As a public sociologist and critical ethnographer, Dr. Battle is committed to research centered around social justice following the traditions of Anna Julia Cooper and W.E.B. Du Bois. Her work has received national recognition, both in and outside the discipline of Sociology and institutions of higher education. She has been awarded more than $1 million in external grants and fellowships to support her scholarship and related community work, including grants from the National Science Foundation, Institute for Research on Poverty, Jessie Ball duPont Foundation, Z. Smith Reynolds Foundation, and Borealis Philanthropy.

 

Recent Publications

Battle, Brittany Pearl and Amber Joy Powell. 2024. “‘We Keep Us Safe!:’ Abolition Feminism as a Challenge to Carceral Feminist Responses to Gendered Violence.” Gender & Society. Online first. 

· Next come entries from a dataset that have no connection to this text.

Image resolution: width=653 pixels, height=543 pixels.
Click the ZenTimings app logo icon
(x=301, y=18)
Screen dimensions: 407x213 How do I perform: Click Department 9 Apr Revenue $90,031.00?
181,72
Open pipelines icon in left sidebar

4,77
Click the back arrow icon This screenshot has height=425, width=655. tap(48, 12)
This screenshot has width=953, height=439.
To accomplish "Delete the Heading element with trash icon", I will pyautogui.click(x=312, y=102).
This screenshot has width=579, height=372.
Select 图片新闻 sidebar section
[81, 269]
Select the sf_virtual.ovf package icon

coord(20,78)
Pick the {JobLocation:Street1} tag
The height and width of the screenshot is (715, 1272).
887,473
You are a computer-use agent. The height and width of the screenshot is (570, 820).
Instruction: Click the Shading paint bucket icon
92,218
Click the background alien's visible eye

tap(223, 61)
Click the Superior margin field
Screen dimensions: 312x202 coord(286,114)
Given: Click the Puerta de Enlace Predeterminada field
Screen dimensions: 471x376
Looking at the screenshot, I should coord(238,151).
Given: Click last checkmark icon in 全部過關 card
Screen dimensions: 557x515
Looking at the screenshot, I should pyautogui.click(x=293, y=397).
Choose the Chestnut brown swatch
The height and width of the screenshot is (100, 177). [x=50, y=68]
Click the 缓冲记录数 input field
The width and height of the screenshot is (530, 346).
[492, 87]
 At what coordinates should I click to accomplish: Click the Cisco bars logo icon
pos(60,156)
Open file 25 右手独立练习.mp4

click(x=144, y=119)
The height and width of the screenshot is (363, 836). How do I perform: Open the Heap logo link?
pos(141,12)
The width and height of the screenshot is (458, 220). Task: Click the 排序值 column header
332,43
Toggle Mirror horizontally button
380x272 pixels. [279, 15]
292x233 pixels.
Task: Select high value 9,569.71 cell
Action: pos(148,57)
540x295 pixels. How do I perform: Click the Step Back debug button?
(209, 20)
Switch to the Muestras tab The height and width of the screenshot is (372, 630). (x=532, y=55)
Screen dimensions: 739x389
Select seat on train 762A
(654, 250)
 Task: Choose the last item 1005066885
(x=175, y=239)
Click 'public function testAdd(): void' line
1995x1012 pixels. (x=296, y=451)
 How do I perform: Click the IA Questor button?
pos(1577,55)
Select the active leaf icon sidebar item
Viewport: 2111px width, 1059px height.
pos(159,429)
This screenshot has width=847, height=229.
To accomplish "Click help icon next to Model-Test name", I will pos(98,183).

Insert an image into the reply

Abstract: The well-known movement chant “we keep us safe” disrupts carceral logics that deem policing—and the criminal punishment system more broadly—as sites of public safety and protection from violence and instead situates the source of safety within the community. Nevertheless, activist calls for community-centered alternatives to harm and violence occur alongside increasing backlash from media, legislators, and community members alike, who assert that, while flawed, police remain crucial for public safety—claims grounded in carceral feminist approaches to violent crime. More specifically, supporters of police as the site of safety commonly raise concerns related to victims of gendered intimate partner and sexual violence. In this article, we draw on 131 interviews from two studies with community activists, antiviolence advocates (both within and outside the state), and survivors to examine how they make sense of abolition and transformative justice in relation to their own lives, their work, their communities, and the state. Although participants may not use the actual language, our findings highlight abolition feminism as the framework guiding their critiques of the criminal punishment system, their visions for safety, and the everyday nuances they identify in seeking responses to gendered harm and violence beyond policing.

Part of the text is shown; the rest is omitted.